A free trade agreement is an agreement between two or more countries to lower import and
export restrictions. With little to no restrictions from the government impeding their interchange,
goods and services can be bought and sold across international borders under a free trade
policy.
Free trade between neighbours, municipalities, and states is essentially the same as free trade
on an international scale. However, it enables companies in each nation to concentrate on
creating and marketing commodities that make the best use of local resources while importing
goods that are scarce or unavailable domestically. The combination of domestic production and
international trade enables economies to grow more quickly while better satisfying consumer
demands.

3. Customs union

A customs union is the third stage of economic integration. It allows no tariffs or other barriers
on trade among members (as in a free trade area), and in addition it harmonizes trade policies
(such as the setting of common tariff rates) toward the rest of the world. The purposes for
establishing a customs union normally include increasing economic efficiency and establishing
closer political and cultural ties between the member countries. The most famous example is the
European Union (EU),or European Common Market, formed in 1957 by West Germany, France,
Italy, Belgium, the Netherlands, and Luxembourg.
4. Common market

A common market is a fourth form of economic integration where all participating nations
impose uniform external tariffs and eliminate trade barriers like tariffs and quotas on goods,
services and factors of production for instance labour and capital, between the countries.
Therefore all goods and services can flow freely under this trading bloc but uniform trade policy
is imposed to non-members. Besides that, factors of productuon can only move freely in
common market stage.
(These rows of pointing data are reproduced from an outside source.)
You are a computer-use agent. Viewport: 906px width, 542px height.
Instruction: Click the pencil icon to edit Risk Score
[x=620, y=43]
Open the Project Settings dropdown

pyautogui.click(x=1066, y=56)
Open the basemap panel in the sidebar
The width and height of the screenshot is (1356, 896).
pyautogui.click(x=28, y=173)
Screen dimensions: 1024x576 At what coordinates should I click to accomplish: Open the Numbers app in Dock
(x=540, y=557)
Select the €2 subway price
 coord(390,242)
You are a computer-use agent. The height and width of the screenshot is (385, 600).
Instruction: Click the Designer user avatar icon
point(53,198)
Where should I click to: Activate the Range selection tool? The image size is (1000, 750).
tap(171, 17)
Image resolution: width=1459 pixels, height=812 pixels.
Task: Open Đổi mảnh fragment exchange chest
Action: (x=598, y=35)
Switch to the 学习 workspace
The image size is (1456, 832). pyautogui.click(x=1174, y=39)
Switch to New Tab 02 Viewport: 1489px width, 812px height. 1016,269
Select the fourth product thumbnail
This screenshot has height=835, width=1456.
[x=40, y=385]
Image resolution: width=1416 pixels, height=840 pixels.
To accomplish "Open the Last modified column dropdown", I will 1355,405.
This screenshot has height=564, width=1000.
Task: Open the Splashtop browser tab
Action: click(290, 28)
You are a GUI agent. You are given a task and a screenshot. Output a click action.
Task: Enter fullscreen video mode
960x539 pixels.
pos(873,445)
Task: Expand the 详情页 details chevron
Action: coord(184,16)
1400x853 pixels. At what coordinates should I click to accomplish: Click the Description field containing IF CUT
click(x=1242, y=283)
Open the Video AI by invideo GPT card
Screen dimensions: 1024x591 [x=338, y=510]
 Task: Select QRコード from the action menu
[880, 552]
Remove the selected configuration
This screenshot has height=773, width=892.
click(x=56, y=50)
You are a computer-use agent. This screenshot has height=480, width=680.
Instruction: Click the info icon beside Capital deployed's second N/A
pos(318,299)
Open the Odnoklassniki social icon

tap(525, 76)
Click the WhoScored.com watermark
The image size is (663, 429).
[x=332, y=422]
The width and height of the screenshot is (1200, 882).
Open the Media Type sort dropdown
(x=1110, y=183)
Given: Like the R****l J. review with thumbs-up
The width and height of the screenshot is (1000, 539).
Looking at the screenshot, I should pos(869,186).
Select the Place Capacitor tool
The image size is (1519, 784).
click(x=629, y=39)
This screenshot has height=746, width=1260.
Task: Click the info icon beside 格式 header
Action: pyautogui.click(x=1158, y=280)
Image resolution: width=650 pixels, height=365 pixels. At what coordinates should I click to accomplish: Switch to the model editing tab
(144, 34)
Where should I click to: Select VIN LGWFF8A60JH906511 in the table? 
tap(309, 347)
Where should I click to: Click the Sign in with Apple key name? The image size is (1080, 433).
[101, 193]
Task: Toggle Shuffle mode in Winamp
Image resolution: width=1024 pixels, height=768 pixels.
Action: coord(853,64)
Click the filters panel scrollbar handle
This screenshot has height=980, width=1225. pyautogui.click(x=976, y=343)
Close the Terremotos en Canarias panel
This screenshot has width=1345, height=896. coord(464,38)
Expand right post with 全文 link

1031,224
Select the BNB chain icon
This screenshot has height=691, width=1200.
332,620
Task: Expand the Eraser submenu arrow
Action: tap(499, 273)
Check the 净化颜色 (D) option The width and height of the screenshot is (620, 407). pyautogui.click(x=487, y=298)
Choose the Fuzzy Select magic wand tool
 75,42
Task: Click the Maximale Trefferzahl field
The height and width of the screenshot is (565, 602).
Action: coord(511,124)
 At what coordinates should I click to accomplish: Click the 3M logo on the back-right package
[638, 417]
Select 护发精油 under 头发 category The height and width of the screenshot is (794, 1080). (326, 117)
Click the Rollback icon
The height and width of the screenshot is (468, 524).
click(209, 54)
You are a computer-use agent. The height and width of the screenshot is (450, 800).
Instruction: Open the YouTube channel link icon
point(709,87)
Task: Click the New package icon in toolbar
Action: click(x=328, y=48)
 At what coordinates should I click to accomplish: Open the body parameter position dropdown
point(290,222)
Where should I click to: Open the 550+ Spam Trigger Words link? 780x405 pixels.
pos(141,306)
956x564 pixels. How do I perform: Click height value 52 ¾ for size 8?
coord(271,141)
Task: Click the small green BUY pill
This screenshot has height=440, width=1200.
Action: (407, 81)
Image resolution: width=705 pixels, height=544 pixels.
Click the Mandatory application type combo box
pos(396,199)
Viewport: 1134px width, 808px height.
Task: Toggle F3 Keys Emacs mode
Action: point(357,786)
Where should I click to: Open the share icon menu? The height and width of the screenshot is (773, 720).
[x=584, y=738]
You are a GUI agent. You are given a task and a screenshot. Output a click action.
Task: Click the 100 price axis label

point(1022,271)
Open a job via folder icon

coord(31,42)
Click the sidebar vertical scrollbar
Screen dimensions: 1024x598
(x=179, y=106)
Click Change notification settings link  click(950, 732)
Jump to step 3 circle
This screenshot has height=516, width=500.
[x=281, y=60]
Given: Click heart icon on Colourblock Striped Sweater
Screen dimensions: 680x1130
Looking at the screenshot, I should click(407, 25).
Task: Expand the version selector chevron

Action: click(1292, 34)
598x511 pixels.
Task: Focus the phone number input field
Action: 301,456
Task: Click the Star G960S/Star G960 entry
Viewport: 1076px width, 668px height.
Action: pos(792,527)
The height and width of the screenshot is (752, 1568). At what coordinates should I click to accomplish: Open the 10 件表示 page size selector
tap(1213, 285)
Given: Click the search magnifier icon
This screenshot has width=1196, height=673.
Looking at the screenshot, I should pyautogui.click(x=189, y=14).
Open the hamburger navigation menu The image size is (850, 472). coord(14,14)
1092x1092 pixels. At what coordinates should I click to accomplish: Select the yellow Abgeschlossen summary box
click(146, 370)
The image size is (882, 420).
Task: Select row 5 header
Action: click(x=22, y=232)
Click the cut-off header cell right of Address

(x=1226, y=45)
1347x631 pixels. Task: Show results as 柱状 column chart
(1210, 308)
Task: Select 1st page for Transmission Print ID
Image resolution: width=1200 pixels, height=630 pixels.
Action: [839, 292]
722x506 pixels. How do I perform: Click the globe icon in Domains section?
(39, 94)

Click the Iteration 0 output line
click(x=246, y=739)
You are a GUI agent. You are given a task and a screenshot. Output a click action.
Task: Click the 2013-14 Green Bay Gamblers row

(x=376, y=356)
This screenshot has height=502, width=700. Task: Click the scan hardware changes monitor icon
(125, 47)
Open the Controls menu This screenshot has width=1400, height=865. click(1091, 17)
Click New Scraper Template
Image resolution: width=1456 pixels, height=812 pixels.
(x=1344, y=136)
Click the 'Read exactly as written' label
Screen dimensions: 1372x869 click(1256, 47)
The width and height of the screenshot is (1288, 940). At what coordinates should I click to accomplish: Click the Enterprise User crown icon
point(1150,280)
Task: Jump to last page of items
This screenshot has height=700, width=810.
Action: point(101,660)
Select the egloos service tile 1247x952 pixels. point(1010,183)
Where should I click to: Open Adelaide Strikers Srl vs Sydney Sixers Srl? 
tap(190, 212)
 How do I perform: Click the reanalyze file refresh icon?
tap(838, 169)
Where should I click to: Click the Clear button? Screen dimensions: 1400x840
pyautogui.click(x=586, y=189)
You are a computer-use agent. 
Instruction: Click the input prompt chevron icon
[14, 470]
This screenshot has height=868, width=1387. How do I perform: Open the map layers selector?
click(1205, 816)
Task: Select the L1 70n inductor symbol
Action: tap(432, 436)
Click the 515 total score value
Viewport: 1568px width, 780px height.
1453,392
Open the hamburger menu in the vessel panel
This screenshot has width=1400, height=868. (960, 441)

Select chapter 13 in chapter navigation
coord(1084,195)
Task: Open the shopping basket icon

If otherwise, economic integration is still in custom union stage. The
most well-known example of a common market is the European Common Market, which aims to
facilitate the free flow of goods, capital, services, and labour within the European Union.

5. Economic union
One of the various types of trade blocs is an economic union. It implies a pact between nations
that permits unrestricted trade in goods, services, and labor. With the purpose of boosting the
economies of all the member nations, the union aims to remove trade obstacles within its
membership. To ensure that member nations coordinate their policies, taxation, and government
expenditure connected to the agreement, the union needs the integration of monetary and fiscal
policies. They also share a single currency with fixed exchange rates.